Veeam Logoby Andreas Neufert » Thu Feb 25, 2016 4:40 pm

As I said before we had no issues with writing a 1Gbps backup read stream after deduplication an compression to the apollo. Prebens tests show that the Apollo was far away from it´s maximum throughput.

Multiple Apollos in a SoBR environment will help to boost performance in a scale out way.

My tests with another Storage System showed that a 48 disk configuration Raid60 (4+2) was fast enough to handle 4GBps veeam backup read stream.
To get such a random read stream (CBT) out of a source storage system is only possible with SSD only VMware storage systems in most cases. (not backup target)

So potentially you will not run into trouble with the Apollo.

It really depends on your Environment that you want to backup.
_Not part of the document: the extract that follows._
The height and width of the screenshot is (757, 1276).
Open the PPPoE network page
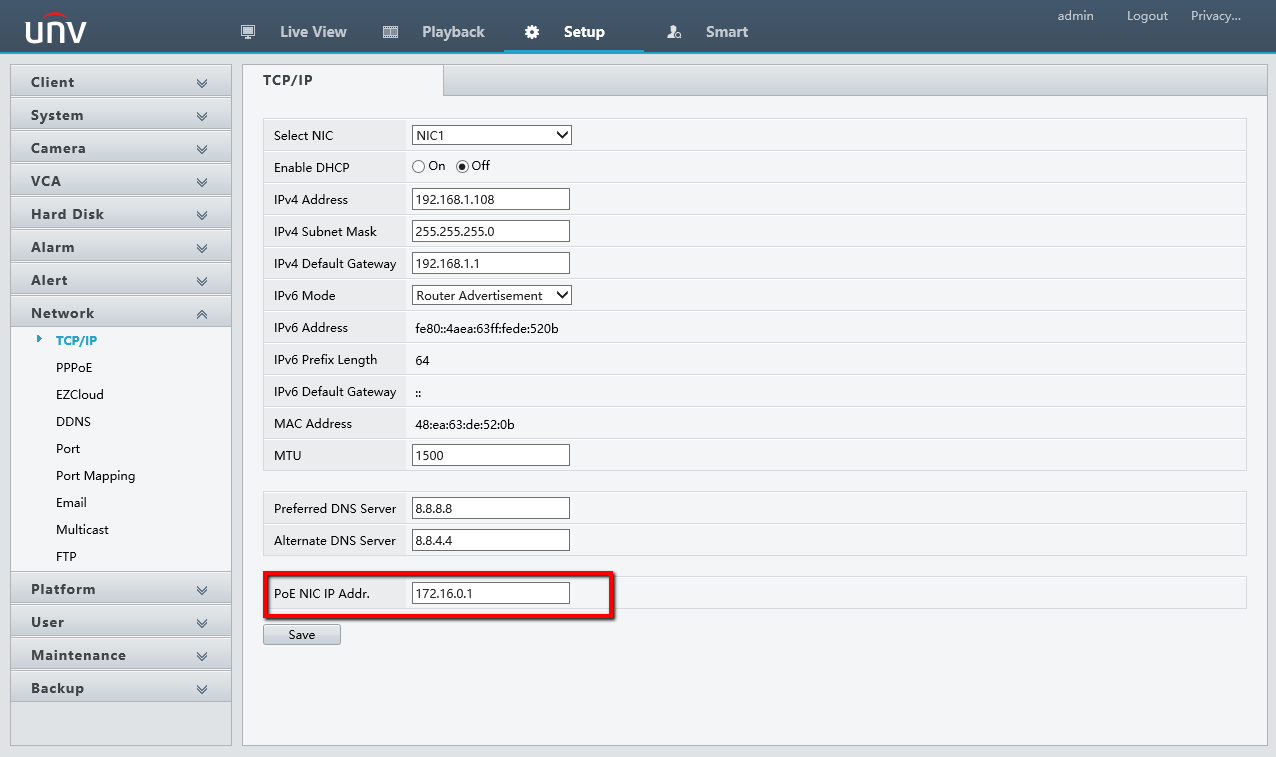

Maybe you can describe a little bit more your environment. How many data and how many VMs. Daily change rate,...

StoreOnce/Datadomain and other Dedup devices are not prefered as primary backup targets as their deduplication engines have by design a random read penalty when you extract the data. So Instant VM Recovery, File Level Recovery and Explorer based Recovery aren´t that fast and in some cases not usable with it. These systems job is to deduplicate as high as possible, so they are good candidates for storing your long term GFS chains on it as secondary backup. At best cases with Catalyst and DDboost integration to streamline syntetic file operations.

I have customer with 2000 VMs backing up to EVAs with good performance. It depends on the configuration. I had never ran into a customer that really needed a all flash system for backup targets as their source storage is mainly the bottleneck.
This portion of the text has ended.